▶ **TASK DIRECTIONS**
In the material below, find the line with "Prana Chai –" and the line with "Seadmed (616, 553)", then output those two lines and every line between them, exactly.

▶ **AVAILABLE DATA**
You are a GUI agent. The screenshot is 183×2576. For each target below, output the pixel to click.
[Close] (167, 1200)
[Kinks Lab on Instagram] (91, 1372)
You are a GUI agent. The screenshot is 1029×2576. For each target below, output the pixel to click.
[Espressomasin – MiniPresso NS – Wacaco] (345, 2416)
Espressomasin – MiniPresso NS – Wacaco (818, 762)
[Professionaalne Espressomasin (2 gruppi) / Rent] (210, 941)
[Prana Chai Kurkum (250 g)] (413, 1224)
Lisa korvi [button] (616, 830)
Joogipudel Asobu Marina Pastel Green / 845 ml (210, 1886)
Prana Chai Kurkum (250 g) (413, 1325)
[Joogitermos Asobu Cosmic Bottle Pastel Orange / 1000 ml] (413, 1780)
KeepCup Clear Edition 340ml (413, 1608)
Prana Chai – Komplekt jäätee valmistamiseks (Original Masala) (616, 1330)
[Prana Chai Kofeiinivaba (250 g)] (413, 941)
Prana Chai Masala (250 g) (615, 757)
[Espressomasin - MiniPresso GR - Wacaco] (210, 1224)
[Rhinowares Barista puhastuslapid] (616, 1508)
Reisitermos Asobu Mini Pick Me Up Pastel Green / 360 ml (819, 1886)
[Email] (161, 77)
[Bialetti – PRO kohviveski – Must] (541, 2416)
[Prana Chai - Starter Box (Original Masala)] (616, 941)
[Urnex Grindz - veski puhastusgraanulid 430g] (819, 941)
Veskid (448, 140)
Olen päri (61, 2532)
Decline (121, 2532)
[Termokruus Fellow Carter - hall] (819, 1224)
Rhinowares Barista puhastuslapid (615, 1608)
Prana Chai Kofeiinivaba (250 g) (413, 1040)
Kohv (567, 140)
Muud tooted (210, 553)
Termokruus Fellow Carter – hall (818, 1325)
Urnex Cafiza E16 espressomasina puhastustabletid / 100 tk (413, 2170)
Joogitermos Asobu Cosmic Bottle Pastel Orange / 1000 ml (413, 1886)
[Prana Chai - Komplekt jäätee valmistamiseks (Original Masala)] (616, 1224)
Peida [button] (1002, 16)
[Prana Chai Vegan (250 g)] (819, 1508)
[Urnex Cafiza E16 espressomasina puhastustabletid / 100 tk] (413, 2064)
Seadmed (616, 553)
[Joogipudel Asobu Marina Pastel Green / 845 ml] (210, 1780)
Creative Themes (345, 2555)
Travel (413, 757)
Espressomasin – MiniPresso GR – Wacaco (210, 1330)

▶ **PROBLEM SOLUTION**
Prana Chai – Komplekt jäätee valmistamiseks (Original Masala) (616, 1330)
[Prana Chai Kofeiinivaba (250 g)] (413, 941)
Prana Chai Masala (250 g) (615, 757)
[Espressomasin - MiniPresso GR - Wacaco] (210, 1224)
[Rhinowares Barista puhastuslapid] (616, 1508)
Reisitermos Asobu Mini Pick Me Up Pastel Green / 360 ml (819, 1886)
[Email] (161, 77)
[Bialetti – PRO kohviveski – Must] (541, 2416)
[Prana Chai - Starter Box (Original Masala)] (616, 941)
[Urnex Grindz - veski puhastusgraanulid 430g] (819, 941)
Veskid (448, 140)
Olen päri (61, 2532)
Decline (121, 2532)
[Termokruus Fellow Carter - hall] (819, 1224)
Rhinowares Barista puhastuslapid (615, 1608)
Prana Chai Kofeiinivaba (250 g) (413, 1040)
Kohv (567, 140)
Muud tooted (210, 553)
Termokruus Fellow Carter – hall (818, 1325)
Urnex Cafiza E16 espressomasina puhastustabletid / 100 tk (413, 2170)
Joogitermos Asobu Cosmic Bottle Pastel Orange / 1000 ml (413, 1886)
[Prana Chai - Komplekt jäätee valmistamiseks (Original Masala)] (616, 1224)
Peida [button] (1002, 16)
[Prana Chai Vegan (250 g)] (819, 1508)
[Urnex Cafiza E16 espressomasina puhastustabletid / 100 tk] (413, 2064)
Seadmed (616, 553)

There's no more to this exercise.